Authoritarian states work hard to manage their images abroad. They
invest in foreign-facing media, hire public relations firms, tout
their popular celebrities, and showcase their successes to elite
and popular foreign audiences. However, there is a dark side to
these efforts that is sometimes overlooked. Authoritarian states
try to obscure or censor bad news about their governments and often
discredit their critics abroad. In extreme cases, authoritarian
states intimidate, physically attack, or even murder their
opponents overseas. All states attempt to manage their global image
to some degree, but authoritarian states in the post-Cold War era
have special incentives to do so given the predominance of
democracy as an international norm. This book is about how
authoritarian states manage their image abroad using both
"promotional" tactics of persuasion and "obstructive" tactics of
repression. Alexander Dukalskis looks at the tactics that
authoritarian states use for image management and the ways in which
their strategies vary from one state to another. Moreover,
Dukalskis looks at the degree to which some authoritarian states
succeed in using image management to enhance their internal and
external security, and, in turn, to make their world safe for
dictatorship.
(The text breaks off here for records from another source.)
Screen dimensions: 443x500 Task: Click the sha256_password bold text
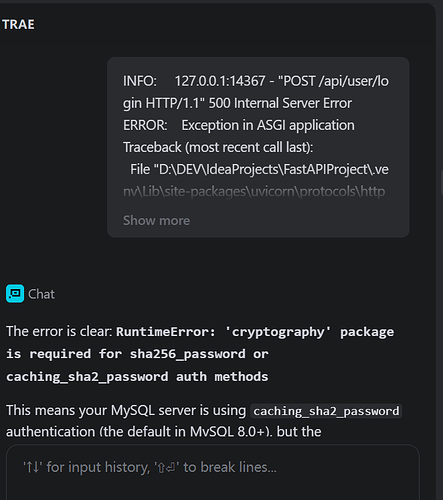coord(187,354)
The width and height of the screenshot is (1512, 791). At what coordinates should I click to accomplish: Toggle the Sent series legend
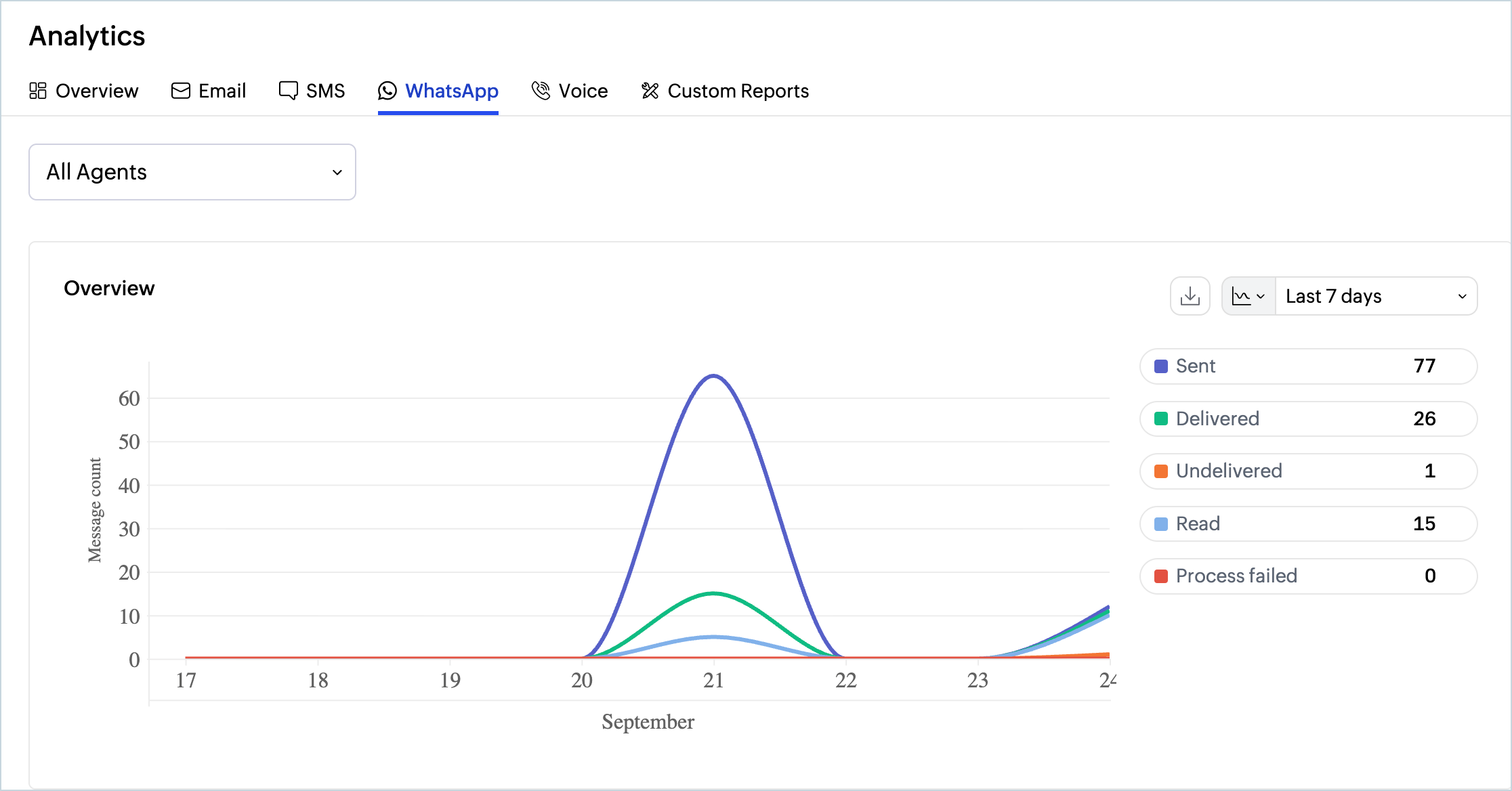(x=1309, y=366)
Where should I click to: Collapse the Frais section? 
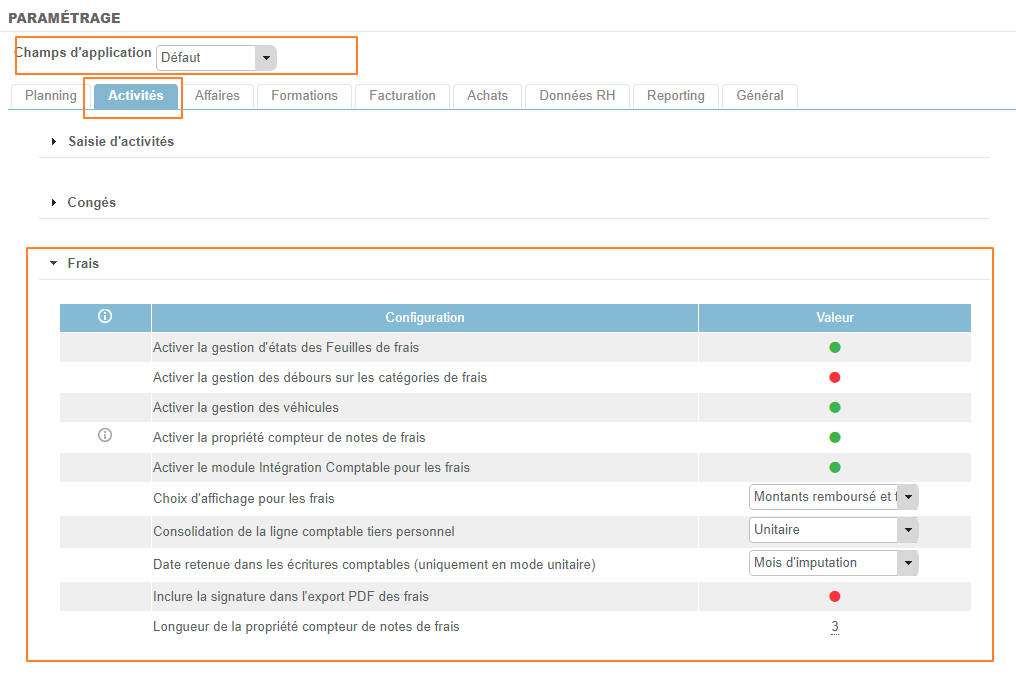pyautogui.click(x=82, y=264)
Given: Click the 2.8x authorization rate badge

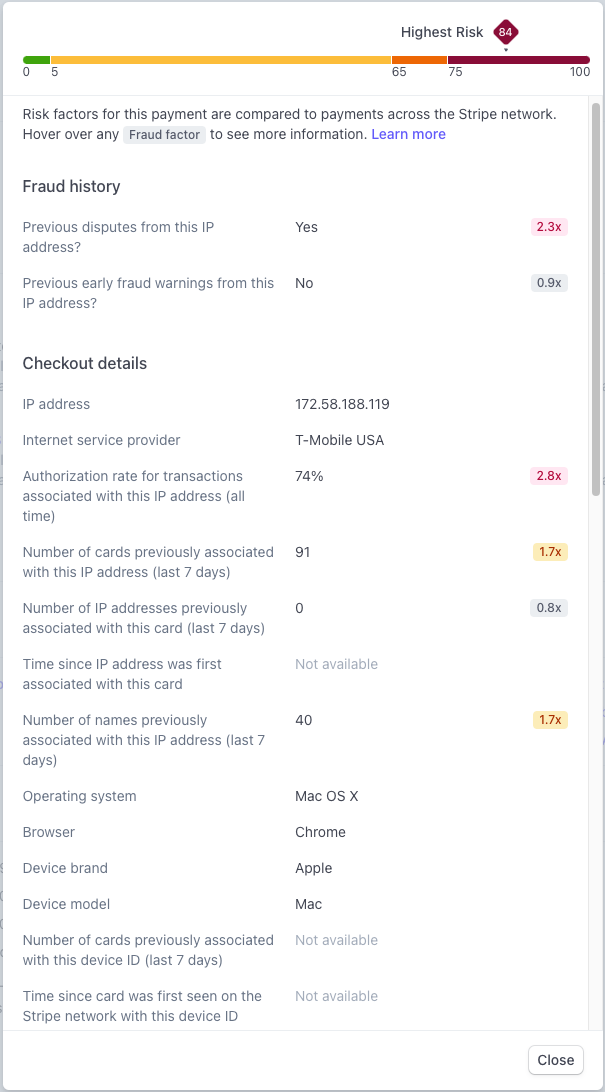Looking at the screenshot, I should [x=549, y=476].
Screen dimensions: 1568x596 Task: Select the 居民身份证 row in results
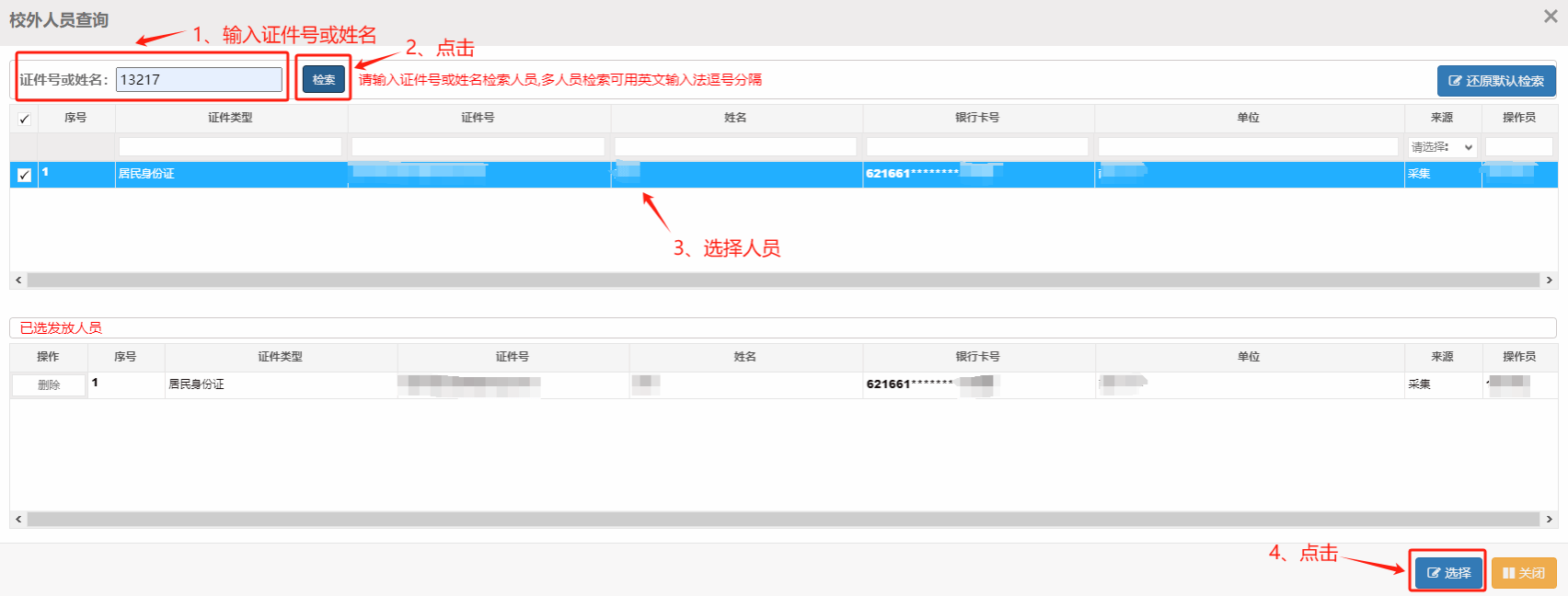tap(230, 174)
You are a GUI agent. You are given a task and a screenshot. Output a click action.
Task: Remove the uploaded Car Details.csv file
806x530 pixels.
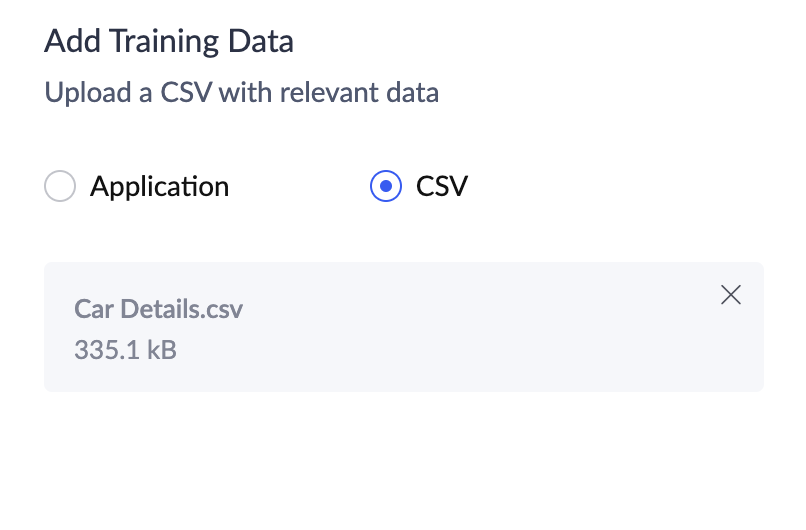point(731,295)
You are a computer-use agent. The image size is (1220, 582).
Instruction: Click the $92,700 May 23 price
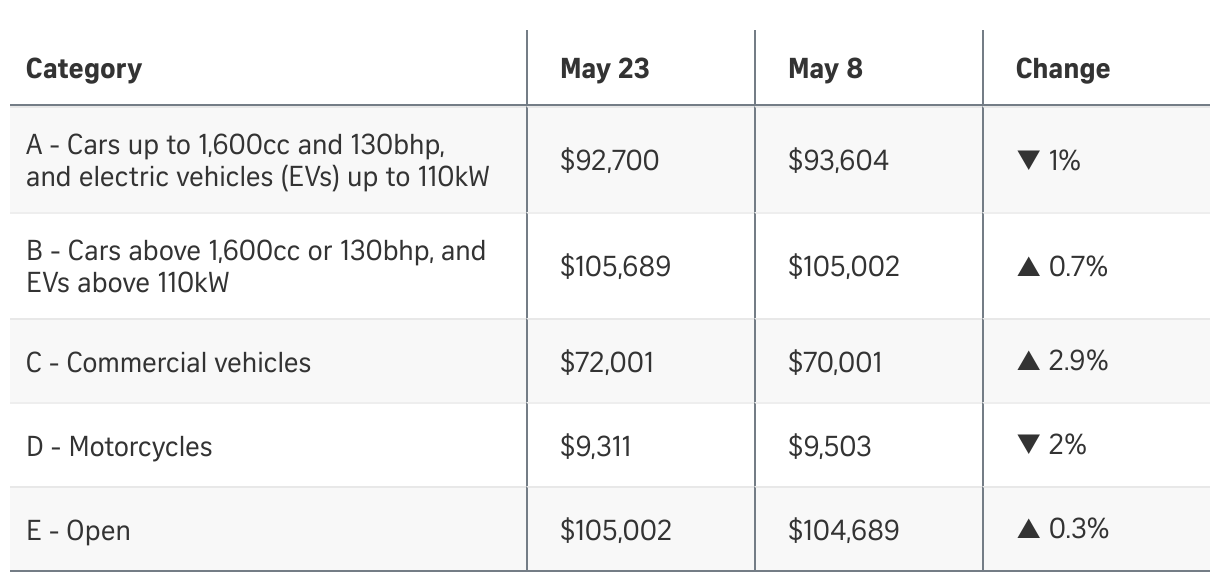coord(609,161)
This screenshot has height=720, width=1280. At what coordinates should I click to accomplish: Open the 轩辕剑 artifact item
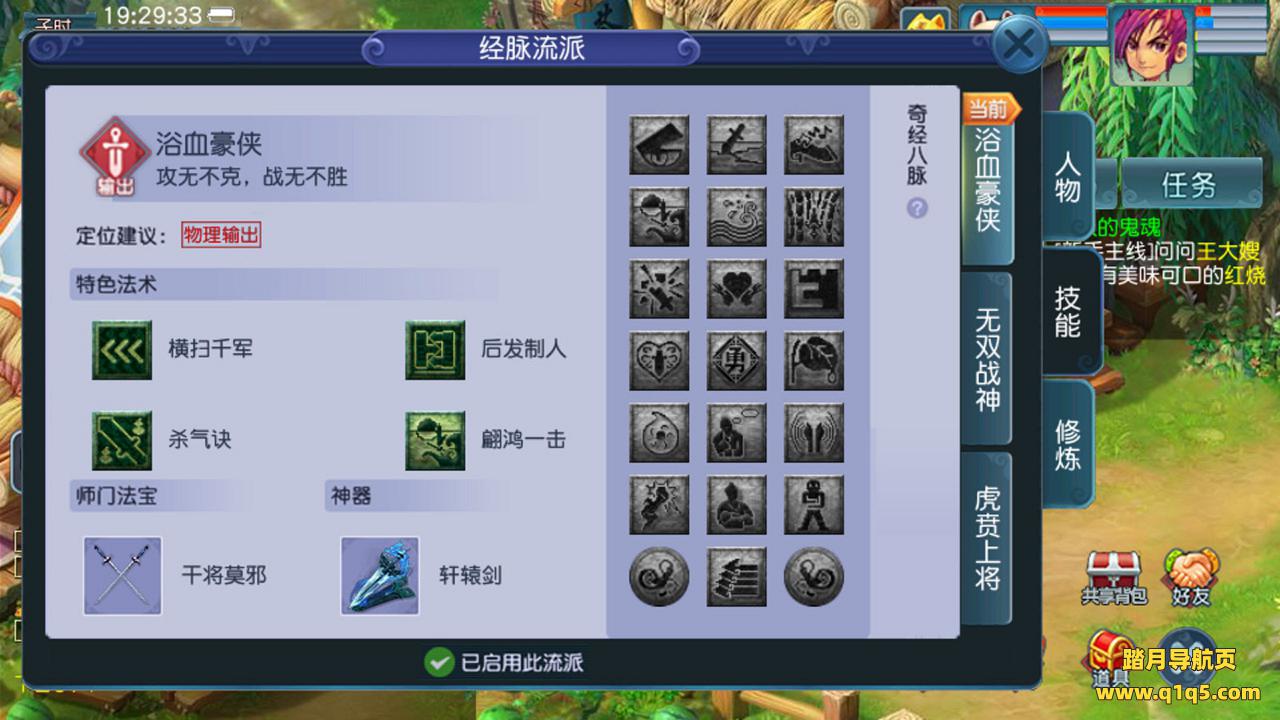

Making the World Safe for Dictatorship uses a diverse
array of data, including interviews, cross-national data on
extraterritorial repression, examination of public relations
filings with the United States government, analysis of
authoritarian propaganda, media frequency analysis, and speeches
and statements by authoritarian leaders. Dukalskis also builds a
new dataset-the Authoritarian Actions Abroad Database-that uses
publicly available information to categorize nearly 1,200 instances
in which authoritarian states repressed their critical exiles
abroad, ranging from vague threats to confirmed assassinations. The
book looks closely at three cases, China, North Korea, and Rwanda,
to understand in more detail how authoritarian states manage their
image abroad using combinations of promotional and obstructive
tactics. The result is a new way of thinking about the
international dimensions of authoritarian politics.